= D. G. Jones =

Canadian poet, translator and educator (1929–2016)

Douglas Gordon "D. G." Jones (January 1, 1929 – March 6, 2016) was a Canadian poet, translator and educator.

Born in Bancroft, Ontario, Jones was educated at the private school of Lakefield College School in Ontario, at McGill University and at Queen's University. He received his M.A. from Queen's University in 1954. Jones then taught English literature at the University of Guelph, then Bishop's University and finally the Université de Sherbrooke. In 1969, Jones co-founded the bilingual literary journal Ellipse, which continues to be the only literary periodical in Canada which provides reciprocal translations, in equal measure, of both English and French Canadian poetry.

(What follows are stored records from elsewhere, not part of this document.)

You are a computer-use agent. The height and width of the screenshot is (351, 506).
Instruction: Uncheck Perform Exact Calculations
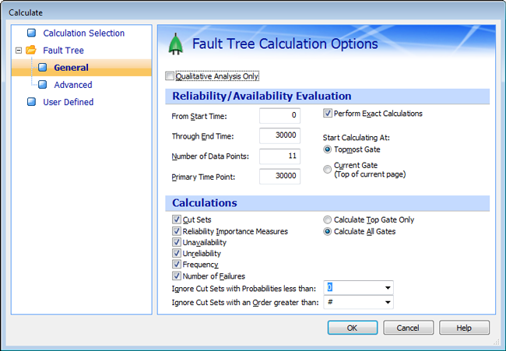pos(328,114)
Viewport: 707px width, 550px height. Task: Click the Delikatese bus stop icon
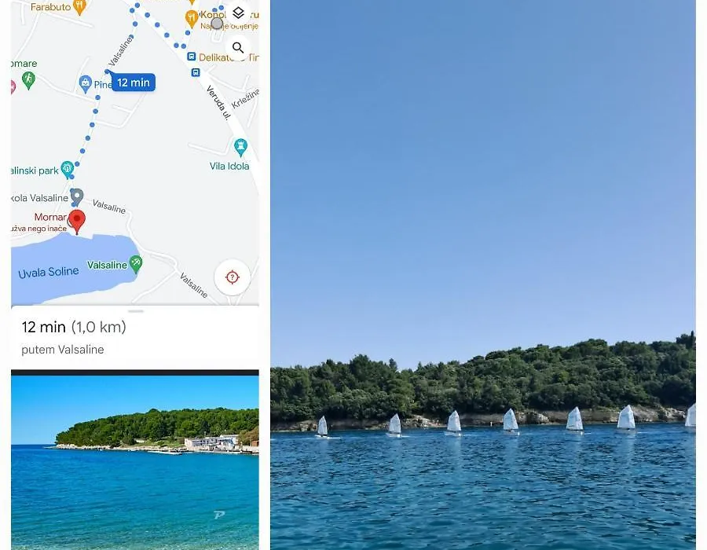point(191,57)
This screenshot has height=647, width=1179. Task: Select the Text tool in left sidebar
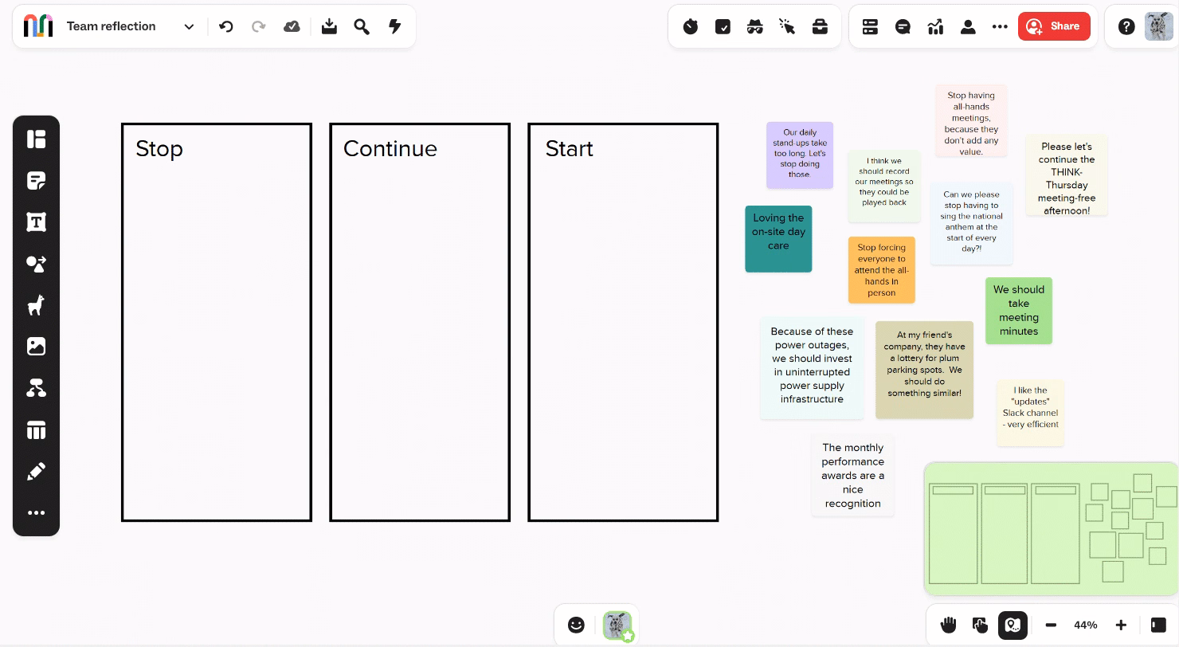tap(36, 222)
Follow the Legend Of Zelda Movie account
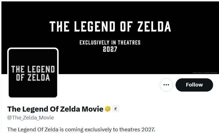219x133 pixels. click(x=194, y=85)
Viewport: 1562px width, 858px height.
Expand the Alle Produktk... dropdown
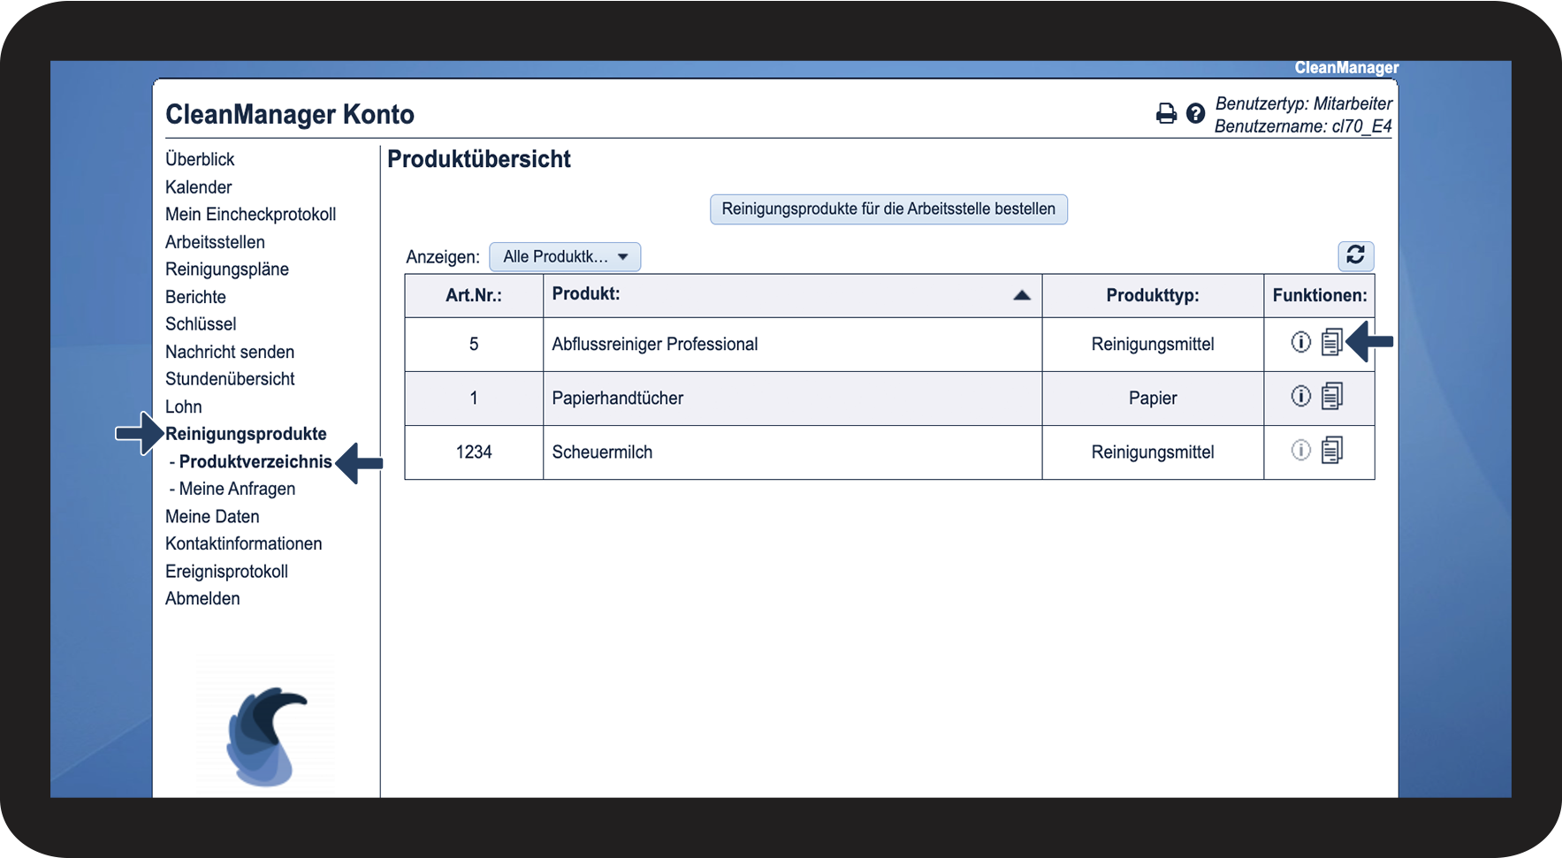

Jones has been a member of the Arts and Advisory Panel of the Canada Council. His 1978 collection, Under the Thunder the Flowers Light up the Earth, received the 1978 Governor General's Award for Poetry. His rendition of Normand de Bellefeuille's Categorics One, Two and Three received the 1993 Governor General's Award for Translation.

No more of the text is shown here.